Close to the current terminal, there are parts of the former terminal building, including the old tower, now used as a popular restaurant and biergarten. Beside the old terminal a fitness club opened its doors in 2000. A pilot shop can be found next to the parking deck.

===Runways===
The airport possesses two runways: one paved main runway (09/27) and a parallel grass runway (for gliding and ballooning only). The airport is in operation at day and night. The paved runway 09/27 offers PAPI and illumination in both directions, RWY 27 offers LLZ/DME approach, but no ILS, RWY 09 is usable under visual flight rules only. A separate, illuminated and signposted taxiway is available.
Aircraft up to 10,000 kg (22,046 lb) are allowed to land at the airport. The original runway length was even shorter (730m) until it was extended for safety in the 1980s.

==Airlines and destinations==
The following airline offers scheduled services from Mannheim:

Frankfurt Airport can be reached by ICE train in just 30 minutes; alternates such as Hahn, Stuttgart, Strasbourg, Karlsruhe/Baden-Baden and Saarbrücken are also easily accessible, with most generally not much more than a 1hr 30min drive by car or train ride which explains the lack of a wider variety of flights.

| Airlines | Destinations |
|---|---|
| Mannheim City Air | Seasonal: Sylt |

===Other tenants===
The airport is mainly used for general aviation. Several companies, such as SAP SE, Roche Diagnostics, Heidelberger Druckmaschinen or Bilfinger SE base their corporate jets at MHG, which cover routes mainly within Europe. Business jet charter operators serving Mannheim regularly are EAS Executive AirService, ATB Flugdienst and Business Wings. The aerodrome also serves as an important heliport for medevac or VIP transports. DRF (Deutsche Rettungsflugwacht, e. V.) is present with a 24h/365days medevac helicopter. A flying school (LGM) and two Aero Clubs (Badisch Pfälzischer Flugsportverein and Segelflugverein Mannheim) are established at Mannheim. There is also seasonal glider activity.

==Ground transportation==
A carpark is available for passengers arriving at the airport via federal road B38a, the Rhine-Neckar Expressway.
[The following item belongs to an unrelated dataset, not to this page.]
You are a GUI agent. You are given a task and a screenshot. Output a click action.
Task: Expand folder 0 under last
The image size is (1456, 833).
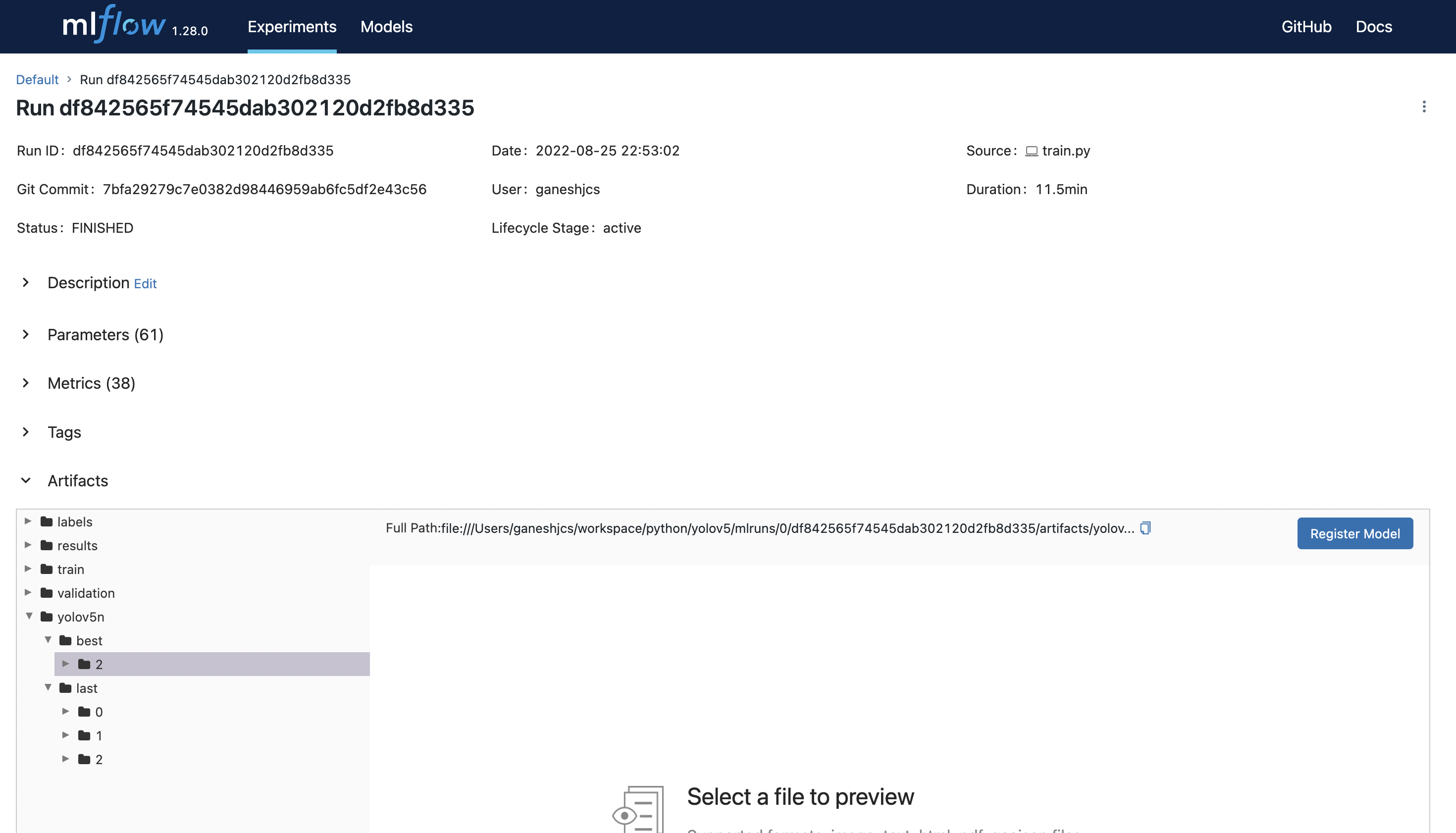pyautogui.click(x=65, y=711)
Tram lines 5 and 6 as well as bus line 50 connect the airport with the city center within 10 minutes.

==Accidents and incidents==
- 12 November 1937: ten people were killed and two passengers survived seriously injured in a Deutsche Lufthansa Heinkel He 111 (registered D-AXAV) crash, the cause of which remained unknown.
- 7 June 1940: A Luftwaffe Junkers Ju 52 crashed at take-off, killing one crew member.
- 11 September 1982: a Chinook CH-47C helicopter of the U.S. Army crashes onto highway A656 during an airshow, killing 46 people.
- 19 March 2008: Cirrus flight 1567 from Berlin-Tempelhof overshot runway 27 and came to rest on a wall close to a highway. 5 of the 27 people on board were slightly hurt, and the aircraft, a Dornier 328 (D-CTOB), was severely damaged.